▶ [What to produce] The reply should hold only the lines from the one with "How do I perform: Click" through the end of the data, each given exactly.

*-*-*

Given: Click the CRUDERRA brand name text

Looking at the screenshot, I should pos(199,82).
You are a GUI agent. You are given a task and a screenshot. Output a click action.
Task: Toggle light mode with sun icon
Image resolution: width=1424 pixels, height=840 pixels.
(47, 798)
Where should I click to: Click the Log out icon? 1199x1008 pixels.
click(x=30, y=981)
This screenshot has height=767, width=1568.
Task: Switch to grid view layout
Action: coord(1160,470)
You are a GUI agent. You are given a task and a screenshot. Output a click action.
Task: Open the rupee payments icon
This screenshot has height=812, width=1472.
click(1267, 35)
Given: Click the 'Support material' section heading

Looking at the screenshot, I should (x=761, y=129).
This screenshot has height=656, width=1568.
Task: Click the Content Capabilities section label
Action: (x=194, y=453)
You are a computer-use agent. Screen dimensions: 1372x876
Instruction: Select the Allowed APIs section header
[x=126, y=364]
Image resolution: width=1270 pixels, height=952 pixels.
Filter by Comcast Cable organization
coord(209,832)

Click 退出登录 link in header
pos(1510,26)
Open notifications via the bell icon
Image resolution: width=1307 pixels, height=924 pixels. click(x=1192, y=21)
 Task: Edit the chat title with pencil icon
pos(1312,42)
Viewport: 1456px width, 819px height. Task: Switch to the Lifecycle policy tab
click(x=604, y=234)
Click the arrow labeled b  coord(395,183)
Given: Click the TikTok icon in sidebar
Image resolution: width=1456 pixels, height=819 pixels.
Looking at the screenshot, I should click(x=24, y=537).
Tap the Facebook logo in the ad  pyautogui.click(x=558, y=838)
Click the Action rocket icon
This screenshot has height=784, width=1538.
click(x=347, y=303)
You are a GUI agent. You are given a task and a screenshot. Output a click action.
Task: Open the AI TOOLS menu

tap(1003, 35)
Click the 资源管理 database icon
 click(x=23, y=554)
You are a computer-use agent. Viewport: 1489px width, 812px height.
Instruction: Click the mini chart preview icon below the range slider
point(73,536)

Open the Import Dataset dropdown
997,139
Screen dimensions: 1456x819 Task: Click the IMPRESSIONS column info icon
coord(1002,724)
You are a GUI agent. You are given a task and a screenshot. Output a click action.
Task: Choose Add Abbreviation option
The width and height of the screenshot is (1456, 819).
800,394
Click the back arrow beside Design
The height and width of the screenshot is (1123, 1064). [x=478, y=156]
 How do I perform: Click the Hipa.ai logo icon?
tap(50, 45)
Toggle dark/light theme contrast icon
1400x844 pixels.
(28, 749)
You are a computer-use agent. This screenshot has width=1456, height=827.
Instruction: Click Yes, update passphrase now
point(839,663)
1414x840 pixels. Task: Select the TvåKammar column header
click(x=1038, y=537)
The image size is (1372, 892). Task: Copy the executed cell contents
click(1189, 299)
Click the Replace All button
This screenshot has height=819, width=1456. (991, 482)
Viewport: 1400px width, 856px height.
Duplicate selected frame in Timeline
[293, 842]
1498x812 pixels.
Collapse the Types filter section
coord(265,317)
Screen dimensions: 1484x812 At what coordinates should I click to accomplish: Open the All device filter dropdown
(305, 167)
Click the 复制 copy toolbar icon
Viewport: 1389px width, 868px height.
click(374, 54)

*-*-*

▶ [Problem solution]
 How do I perform: Click the Hipa.ai logo icon?
tap(50, 45)
Toggle dark/light theme contrast icon
1400x844 pixels.
(28, 749)
You are a computer-use agent. This screenshot has width=1456, height=827.
Instruction: Click Yes, update passphrase now
point(839,663)
1414x840 pixels. Task: Select the TvåKammar column header
click(x=1038, y=537)
The image size is (1372, 892). Task: Copy the executed cell contents
click(1189, 299)
Click the Replace All button
This screenshot has height=819, width=1456. (991, 482)
Viewport: 1400px width, 856px height.
Duplicate selected frame in Timeline
[293, 842]
1498x812 pixels.
Collapse the Types filter section
coord(265,317)
Screen dimensions: 1484x812 At what coordinates should I click to accomplish: Open the All device filter dropdown
(305, 167)
Click the 复制 copy toolbar icon
Viewport: 1389px width, 868px height.
click(374, 54)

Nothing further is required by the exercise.